The legislative proposal that was tabled in the Hungarian parliament on April 7 would force NGOs receiving more than US$25,000 per year from outside Hungary to register as "civic organizations receiving foreign funds."
The Conference of INGOs calls on Hungary not to adopt draft Act (Bill T/14967) undermining freedom of association https://t.co/RvDo0myDkV— Civil Society Europe (@EuCivilsociety) April 24, 2017
Campaign group Civil Society Europe says this would "effectively stigmatize any organization that receives such funding" and is "part of a wider governmental effort aimed at undermining the credibility of civil society in Hungary."
Hungary has defended its actions, saying that transparency is the key driver behind the draft legislation and that foreign-backed NGOs critical of the Hungarian government must reveal the sources of their income.

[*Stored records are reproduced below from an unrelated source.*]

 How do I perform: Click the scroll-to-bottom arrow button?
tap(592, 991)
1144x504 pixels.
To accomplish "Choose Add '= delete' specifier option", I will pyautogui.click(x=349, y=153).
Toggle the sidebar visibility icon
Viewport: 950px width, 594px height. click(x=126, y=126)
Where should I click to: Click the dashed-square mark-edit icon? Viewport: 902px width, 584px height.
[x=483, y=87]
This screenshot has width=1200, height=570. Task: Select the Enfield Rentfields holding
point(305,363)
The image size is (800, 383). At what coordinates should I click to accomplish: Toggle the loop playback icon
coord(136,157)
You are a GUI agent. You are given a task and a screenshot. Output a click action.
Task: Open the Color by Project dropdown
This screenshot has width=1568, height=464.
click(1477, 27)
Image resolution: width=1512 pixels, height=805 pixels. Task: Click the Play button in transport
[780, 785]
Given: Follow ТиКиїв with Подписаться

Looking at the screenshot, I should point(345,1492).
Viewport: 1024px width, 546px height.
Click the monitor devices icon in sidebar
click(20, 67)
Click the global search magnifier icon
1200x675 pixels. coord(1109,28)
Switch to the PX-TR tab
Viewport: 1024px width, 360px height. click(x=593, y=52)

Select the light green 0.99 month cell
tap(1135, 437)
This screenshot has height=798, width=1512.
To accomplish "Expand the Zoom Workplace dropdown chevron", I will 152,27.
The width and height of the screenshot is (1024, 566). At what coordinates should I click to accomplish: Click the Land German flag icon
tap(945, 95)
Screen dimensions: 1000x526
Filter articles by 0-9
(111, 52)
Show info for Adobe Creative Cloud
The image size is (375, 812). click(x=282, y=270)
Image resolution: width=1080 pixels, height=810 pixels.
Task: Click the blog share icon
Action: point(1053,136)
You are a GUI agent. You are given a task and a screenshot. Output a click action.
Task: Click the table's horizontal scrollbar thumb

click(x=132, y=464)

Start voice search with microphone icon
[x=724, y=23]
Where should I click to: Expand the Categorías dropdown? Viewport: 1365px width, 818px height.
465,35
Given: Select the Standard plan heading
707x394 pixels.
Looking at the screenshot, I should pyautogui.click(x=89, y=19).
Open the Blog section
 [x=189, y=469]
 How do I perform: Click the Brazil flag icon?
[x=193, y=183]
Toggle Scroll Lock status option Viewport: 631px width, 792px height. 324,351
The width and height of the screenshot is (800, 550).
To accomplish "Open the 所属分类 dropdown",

"The current legislation regulating civil society organizations already provides sufficient mechanisms for guaranteeing that these organisations conduct their work in a transparent, lawful and accountable manner," said Civil Society Europe in a statement.
"If accepted in its current form, the new bill tabled by the government would be unprecedented in a European Union member state. It would also severely constrain the space of action of independent civil society organizations at a time when other checks and balances have been significantly weakened in Hungary," it said.
Meanwhile, MEPs in the European Parliament are set to discuss action being taken by the Hungarian government which they say will prevent the Central European University (CEU) — funded by billionaire George Soros, who has been critical of the Budapest government — from operating in the country.
Orban said, March 31, that the "Soros university" has an "unfair advantage" over Hungarian universities in that it can award both a Hungarian diploma and an American one.
"Thinly disguised as an attempt to protect Hungarian interests, this law would have the opposite effect, discrediting and intimidating NGOs and undermining their capacity to protect human rights and provide valuable services to Hungarian people," said John Dalhuisen, Amnesty International's Director for Europe.